Morphological Effects on Bacterial Brownian Motion: Validation of a Chiral Two-Body Model

TL;DR

The essential role of flagella in stabilizing bacterial Brownian motion is demonstrated and the effectiveness of the chiral two-body model used for simulating this phenomenon is confirmed.

Abstract

We systematically investigate how flagellar morphology governs the stability of bacterial Brownian motion, evaluating the effectiveness of a simplified chiral two-body model. This model, which effectively captures the specific bacterial morphology and significantly reduces computational cost, is used for simulating bacterial Brownian motion. Our results demonstrate that the model accurately reproduces the Brownian motion of bacteria for contour lengths $Λ\ge5.0$~\si{μm}, helix radii $0.2\le R\le 0.5$~\si{μm}, and pitch angles $π/6\leθ\le2π/9$. We find that the translational and rotational velocities of bacteria depend linearly on the motor rotation rate, independent of dynamic viscosity. Increasing helix radius and contour length leads to more elongated trajectories and enhances their linearity. Furthermore, longer contour lengths improve the stability of the bacterial forward motion. Collectively, these findings demonstrate the essential role of flagella in stabilizing bacterial Brownian motion and confirm the effectiveness of the chiral two-body model for simulating this phenomenon.

Figures (9)

• Figure 1: Schematic diagram of a bacterium model. The flagellar axis is along the $x$-axis. The flagellum is characterized by a helix radius $R$, a filament radius $a$, a pitch $\lambda$, a pitch angle $\theta$, an axial length $L$, and a contour length $\Lambda=L/\cos\theta$, where $\tan\theta=2\pi R/\lambda$. The radius of the spherical cell body is denoted as $R_{b}$. The axial direction of the flagellum and the rotation direction of the motor are represented by $\mathbf{e}_{a}$ and $\mathbf{e}_{m}$, respectively.
• Figure 2: (a) and (c) Standard deviations of the translational and rotational velocities of the flagellar center as a function of contour length $\Lambda$, respectively. Solid lines represent quantities along the $x$-axis, while the dashed lines represent quantities along the $y$-axis. Correspondingly, (b) and (d) Relative differences between the analytical solutions and RFT simulations for these translational and rotational velocity standard deviations.
• Figure 3: Standard deviations of the flagellar center's (a) translational and (c) rotational velocities as a function of helix radius $R$. The solid and dashed lines represent the $x$-axis and $y$-axis quantities, respectively. (b) and (d) Relative differences between the analytical solutions and RFT simulations for these translational and rotational velocity standard deviations, respectively.
• Figure 4: Probability distribution of the angle $\phi$ for different contour lengths at helix radii (a) $R=0.20$ μ m and (b) $R=0.50$ μ m, respectively.

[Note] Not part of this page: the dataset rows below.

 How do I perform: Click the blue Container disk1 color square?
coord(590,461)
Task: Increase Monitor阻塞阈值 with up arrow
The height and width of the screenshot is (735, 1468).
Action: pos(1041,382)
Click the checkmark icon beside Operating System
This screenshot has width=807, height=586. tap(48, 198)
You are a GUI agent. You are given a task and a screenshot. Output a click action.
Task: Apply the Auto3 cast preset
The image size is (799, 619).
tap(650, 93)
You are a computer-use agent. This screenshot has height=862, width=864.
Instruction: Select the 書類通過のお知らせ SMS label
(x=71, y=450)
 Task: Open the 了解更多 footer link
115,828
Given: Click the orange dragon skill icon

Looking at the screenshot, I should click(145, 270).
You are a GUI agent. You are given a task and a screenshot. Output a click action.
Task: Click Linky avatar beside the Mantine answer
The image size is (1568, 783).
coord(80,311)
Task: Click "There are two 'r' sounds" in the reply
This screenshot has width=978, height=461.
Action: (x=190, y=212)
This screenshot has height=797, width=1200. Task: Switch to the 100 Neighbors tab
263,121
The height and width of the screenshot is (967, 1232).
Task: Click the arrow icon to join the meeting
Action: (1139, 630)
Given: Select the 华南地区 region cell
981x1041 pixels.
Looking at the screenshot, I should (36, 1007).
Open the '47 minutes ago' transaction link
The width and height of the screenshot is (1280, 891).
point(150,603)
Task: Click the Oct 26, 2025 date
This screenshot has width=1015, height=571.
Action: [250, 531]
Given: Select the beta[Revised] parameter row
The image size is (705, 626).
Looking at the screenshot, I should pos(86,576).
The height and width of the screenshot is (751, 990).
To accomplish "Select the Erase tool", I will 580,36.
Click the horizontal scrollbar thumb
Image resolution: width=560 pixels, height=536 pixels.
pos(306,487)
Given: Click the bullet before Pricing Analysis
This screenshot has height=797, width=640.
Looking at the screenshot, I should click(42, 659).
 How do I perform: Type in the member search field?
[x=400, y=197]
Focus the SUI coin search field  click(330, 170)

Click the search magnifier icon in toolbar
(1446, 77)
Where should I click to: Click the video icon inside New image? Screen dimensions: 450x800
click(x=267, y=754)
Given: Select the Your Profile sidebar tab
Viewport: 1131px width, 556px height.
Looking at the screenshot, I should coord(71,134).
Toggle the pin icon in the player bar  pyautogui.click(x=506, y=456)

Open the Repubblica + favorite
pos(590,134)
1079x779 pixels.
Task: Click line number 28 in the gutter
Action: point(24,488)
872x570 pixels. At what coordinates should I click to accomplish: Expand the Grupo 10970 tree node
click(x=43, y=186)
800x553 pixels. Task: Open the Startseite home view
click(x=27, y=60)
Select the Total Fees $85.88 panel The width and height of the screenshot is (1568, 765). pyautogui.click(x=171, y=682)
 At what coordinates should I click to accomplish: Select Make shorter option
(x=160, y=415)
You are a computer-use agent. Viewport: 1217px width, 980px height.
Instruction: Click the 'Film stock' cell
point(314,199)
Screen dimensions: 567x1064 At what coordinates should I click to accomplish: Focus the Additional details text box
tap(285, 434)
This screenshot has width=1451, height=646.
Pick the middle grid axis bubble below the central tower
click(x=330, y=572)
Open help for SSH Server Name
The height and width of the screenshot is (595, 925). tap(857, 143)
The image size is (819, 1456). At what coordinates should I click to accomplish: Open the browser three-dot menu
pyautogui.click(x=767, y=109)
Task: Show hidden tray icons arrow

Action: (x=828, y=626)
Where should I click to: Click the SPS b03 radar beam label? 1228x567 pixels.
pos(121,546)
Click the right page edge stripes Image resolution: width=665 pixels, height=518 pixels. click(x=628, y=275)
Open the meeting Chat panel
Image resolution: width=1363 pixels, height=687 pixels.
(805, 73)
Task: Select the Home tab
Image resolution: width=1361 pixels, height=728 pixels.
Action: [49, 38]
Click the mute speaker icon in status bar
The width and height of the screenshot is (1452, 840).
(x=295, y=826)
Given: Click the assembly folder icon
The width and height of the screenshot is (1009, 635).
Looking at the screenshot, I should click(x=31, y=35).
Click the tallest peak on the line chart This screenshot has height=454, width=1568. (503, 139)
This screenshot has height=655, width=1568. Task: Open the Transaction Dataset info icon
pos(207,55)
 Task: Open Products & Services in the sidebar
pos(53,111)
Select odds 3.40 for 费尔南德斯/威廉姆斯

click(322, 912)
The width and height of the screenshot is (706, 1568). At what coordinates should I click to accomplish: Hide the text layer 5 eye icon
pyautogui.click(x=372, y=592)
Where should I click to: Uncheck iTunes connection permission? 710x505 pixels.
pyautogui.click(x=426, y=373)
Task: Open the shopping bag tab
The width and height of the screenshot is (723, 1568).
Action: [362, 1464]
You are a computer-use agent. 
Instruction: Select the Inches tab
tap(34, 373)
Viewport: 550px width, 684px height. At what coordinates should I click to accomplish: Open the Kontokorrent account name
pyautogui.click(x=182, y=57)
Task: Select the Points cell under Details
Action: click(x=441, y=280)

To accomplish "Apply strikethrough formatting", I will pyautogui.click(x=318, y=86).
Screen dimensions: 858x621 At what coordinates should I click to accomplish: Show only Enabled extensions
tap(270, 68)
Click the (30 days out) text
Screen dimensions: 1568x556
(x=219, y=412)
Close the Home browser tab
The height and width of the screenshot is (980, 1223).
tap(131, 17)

Probability distribution of the angle $\phi$ for different pitch angles for contour lengths (c) $\Lambda=5.00$ μ m and (d) $\Lambda=10.0$ μ m, respectively. The solid lines represent the results obtained from RFT simulations, while dashed lines correspond to those from the chiral body model.
• Figure 5: Thrust and torque exerted by the motor on the cell body, obtained from the analytical solutions and the TMM simulations, depend on the following parameters: (a) filament radius $a$, (b) helix radius $R$, (c) contour length $\Lambda$, and (d) pitch angle $\theta$. The solid lines represent the thrust, while dashed lines represent the torque.